*Work instructions*.
Return the lines below exactly, from the first one through the line that has "[My account] (137, 37)". Leave out everything after it.

*Data for the task*.
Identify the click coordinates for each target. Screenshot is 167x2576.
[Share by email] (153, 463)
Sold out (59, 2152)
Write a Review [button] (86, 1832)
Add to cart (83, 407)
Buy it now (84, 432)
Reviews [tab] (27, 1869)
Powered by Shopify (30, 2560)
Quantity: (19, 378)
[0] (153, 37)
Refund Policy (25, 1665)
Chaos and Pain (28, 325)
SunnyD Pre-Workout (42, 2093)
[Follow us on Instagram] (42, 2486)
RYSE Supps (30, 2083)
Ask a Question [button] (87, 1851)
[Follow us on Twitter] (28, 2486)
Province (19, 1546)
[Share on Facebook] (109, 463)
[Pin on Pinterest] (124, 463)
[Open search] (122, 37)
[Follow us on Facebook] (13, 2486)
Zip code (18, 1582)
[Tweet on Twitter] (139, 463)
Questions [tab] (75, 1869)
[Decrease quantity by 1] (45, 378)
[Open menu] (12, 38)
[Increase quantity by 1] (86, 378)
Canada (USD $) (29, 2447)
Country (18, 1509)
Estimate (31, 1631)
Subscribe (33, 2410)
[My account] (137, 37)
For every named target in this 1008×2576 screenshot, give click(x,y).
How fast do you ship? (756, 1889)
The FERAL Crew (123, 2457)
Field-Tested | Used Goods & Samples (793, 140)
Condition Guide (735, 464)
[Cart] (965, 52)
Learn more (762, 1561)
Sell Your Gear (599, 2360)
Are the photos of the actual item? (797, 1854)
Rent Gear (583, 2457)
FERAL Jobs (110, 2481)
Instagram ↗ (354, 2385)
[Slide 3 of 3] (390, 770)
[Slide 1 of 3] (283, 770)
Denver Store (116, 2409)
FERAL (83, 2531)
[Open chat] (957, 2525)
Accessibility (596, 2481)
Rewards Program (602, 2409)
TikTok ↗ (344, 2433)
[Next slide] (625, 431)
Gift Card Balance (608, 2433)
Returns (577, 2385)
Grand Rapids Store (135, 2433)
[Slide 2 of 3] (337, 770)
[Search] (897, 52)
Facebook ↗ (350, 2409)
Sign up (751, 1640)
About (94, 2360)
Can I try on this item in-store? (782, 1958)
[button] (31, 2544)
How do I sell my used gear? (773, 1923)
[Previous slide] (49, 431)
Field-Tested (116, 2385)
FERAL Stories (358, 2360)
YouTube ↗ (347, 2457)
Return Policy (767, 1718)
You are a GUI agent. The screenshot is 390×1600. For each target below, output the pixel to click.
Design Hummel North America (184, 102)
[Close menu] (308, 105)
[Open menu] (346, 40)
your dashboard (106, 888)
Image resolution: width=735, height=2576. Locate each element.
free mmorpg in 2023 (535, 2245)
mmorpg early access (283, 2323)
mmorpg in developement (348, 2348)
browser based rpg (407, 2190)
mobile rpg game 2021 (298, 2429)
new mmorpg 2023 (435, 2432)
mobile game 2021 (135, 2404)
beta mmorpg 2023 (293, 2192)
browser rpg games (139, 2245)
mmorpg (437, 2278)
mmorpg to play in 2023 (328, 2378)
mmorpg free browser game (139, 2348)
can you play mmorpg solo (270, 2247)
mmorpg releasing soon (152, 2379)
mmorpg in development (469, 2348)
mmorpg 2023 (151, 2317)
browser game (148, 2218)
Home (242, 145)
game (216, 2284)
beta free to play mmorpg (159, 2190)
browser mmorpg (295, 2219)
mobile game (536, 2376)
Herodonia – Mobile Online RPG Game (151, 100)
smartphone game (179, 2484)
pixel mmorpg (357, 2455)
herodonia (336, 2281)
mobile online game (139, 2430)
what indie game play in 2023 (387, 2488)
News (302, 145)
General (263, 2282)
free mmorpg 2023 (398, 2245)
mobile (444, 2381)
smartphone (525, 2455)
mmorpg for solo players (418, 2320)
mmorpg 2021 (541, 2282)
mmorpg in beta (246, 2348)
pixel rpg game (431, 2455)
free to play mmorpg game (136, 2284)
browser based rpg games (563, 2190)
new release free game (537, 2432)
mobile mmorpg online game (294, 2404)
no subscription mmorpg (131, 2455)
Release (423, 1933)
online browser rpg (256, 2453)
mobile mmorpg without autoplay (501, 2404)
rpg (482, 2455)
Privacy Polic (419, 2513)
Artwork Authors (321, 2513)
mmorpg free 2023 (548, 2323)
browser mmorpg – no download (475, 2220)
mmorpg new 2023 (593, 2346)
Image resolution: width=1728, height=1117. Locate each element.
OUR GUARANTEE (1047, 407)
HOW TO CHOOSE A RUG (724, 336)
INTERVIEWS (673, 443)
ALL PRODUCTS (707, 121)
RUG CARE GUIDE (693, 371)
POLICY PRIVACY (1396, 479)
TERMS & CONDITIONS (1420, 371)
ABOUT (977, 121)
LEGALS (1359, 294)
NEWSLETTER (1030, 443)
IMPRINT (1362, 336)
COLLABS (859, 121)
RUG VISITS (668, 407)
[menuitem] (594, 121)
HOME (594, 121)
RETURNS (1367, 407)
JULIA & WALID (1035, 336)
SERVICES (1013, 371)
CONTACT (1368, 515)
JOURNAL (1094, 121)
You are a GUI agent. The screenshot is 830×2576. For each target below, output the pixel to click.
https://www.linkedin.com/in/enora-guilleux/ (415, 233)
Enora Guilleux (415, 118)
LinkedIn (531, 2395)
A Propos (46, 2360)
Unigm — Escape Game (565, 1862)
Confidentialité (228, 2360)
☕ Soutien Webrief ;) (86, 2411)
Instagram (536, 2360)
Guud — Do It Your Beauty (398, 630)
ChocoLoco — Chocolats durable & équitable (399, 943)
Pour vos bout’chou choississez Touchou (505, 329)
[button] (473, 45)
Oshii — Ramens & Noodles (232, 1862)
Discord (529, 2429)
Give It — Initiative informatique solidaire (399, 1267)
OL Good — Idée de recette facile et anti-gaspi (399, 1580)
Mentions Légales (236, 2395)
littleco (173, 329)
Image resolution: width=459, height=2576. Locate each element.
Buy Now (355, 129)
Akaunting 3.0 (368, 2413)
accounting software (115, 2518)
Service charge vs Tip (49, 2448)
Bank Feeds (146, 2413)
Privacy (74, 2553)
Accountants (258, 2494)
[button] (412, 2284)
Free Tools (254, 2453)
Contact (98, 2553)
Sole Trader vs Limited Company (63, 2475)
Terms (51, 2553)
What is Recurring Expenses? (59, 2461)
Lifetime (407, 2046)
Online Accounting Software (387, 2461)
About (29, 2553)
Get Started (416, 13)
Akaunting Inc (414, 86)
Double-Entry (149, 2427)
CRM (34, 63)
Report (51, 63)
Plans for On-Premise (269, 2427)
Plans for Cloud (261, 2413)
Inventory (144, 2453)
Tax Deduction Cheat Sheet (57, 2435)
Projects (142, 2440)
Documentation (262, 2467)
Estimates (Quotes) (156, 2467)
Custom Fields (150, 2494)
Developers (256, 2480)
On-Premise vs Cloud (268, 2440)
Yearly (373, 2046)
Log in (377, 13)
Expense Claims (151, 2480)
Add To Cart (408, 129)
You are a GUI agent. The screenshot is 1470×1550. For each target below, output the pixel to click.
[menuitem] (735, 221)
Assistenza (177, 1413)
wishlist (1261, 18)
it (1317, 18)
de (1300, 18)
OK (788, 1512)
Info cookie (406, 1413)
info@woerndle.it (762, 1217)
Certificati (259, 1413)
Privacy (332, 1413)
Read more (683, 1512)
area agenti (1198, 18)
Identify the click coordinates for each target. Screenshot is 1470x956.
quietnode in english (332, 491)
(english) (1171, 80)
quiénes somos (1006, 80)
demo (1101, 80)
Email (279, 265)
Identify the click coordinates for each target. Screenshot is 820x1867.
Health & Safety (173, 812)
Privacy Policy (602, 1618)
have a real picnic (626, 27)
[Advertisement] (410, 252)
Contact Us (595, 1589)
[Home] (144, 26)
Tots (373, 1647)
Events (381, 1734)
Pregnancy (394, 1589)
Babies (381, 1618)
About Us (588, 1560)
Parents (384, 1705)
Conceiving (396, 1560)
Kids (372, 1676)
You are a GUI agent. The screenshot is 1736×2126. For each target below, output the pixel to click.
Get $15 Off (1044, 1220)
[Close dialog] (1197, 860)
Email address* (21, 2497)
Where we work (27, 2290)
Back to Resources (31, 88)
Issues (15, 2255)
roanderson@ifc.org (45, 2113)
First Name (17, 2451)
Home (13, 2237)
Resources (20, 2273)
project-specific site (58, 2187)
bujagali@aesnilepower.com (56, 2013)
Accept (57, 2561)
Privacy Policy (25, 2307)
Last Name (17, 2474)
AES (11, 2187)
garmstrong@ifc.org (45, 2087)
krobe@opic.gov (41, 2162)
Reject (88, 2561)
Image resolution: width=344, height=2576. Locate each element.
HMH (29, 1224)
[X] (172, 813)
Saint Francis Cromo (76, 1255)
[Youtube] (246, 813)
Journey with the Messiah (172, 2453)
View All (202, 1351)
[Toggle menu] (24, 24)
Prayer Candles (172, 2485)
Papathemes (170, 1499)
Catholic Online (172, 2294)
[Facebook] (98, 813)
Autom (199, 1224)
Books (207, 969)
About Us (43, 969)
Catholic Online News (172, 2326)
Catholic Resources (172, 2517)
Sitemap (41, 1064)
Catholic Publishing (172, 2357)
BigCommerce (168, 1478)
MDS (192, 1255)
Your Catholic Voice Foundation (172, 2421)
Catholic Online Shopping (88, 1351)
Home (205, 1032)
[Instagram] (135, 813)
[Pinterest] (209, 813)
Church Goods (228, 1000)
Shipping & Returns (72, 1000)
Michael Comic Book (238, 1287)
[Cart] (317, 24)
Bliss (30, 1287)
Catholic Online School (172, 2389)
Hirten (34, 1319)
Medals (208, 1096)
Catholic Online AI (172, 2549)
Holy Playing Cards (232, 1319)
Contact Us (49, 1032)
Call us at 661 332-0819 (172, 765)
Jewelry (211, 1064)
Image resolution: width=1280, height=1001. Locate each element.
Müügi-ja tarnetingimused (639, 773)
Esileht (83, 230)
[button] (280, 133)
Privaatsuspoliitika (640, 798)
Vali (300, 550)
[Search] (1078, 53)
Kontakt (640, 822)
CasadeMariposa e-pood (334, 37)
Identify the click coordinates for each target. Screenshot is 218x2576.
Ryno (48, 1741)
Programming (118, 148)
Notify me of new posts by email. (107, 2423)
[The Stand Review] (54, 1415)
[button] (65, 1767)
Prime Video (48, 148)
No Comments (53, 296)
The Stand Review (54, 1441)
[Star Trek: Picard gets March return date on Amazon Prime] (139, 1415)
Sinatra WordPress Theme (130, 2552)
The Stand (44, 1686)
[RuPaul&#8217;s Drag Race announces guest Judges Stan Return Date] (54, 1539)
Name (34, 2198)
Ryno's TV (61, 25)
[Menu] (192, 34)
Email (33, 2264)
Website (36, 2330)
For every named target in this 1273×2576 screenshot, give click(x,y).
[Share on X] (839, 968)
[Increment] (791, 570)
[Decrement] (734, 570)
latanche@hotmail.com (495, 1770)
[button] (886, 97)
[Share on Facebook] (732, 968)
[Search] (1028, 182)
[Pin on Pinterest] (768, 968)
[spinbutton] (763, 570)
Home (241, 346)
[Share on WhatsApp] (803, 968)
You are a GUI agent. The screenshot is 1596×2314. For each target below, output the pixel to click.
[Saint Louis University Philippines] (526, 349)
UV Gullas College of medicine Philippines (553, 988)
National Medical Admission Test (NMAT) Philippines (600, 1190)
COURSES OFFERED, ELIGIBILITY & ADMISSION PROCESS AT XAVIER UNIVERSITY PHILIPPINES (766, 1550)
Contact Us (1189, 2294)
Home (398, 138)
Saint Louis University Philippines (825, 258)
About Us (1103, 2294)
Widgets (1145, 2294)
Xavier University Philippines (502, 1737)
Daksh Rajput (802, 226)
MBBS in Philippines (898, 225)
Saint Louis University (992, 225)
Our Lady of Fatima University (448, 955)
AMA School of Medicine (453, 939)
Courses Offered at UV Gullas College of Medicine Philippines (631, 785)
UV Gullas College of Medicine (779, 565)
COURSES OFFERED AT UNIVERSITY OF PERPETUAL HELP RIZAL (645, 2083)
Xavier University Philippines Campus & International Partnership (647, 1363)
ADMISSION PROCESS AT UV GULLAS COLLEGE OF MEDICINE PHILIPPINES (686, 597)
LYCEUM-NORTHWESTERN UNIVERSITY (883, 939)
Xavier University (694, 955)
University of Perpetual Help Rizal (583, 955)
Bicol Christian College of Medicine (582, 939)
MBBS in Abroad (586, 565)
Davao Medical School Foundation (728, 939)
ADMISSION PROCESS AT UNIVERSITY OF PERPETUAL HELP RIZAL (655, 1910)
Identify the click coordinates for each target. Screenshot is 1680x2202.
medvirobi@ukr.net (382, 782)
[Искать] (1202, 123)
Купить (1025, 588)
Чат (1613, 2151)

*Answer to this exercise*.
Identify the click coordinates for each target. Screenshot is 167x2576.
[Share by email] (153, 463)
Sold out (59, 2152)
Write a Review [button] (86, 1832)
Add to cart (83, 407)
Buy it now (84, 432)
Reviews [tab] (27, 1869)
Powered by Shopify (30, 2560)
Quantity: (19, 378)
[0] (153, 37)
Refund Policy (25, 1665)
Chaos and Pain (28, 325)
SunnyD Pre-Workout (42, 2093)
[Follow us on Instagram] (42, 2486)
RYSE Supps (30, 2083)
Ask a Question [button] (87, 1851)
[Follow us on Twitter] (28, 2486)
Province (19, 1546)
[Share on Facebook] (109, 463)
[Pin on Pinterest] (124, 463)
[Open search] (122, 37)
[Follow us on Facebook] (13, 2486)
Zip code (18, 1582)
[Tweet on Twitter] (139, 463)
Questions [tab] (75, 1869)
[Decrease quantity by 1] (45, 378)
[Open menu] (12, 38)
[Increase quantity by 1] (86, 378)
Canada (USD $) (29, 2447)
Country (18, 1509)
Estimate (31, 1631)
Subscribe (33, 2410)
[My account] (137, 37)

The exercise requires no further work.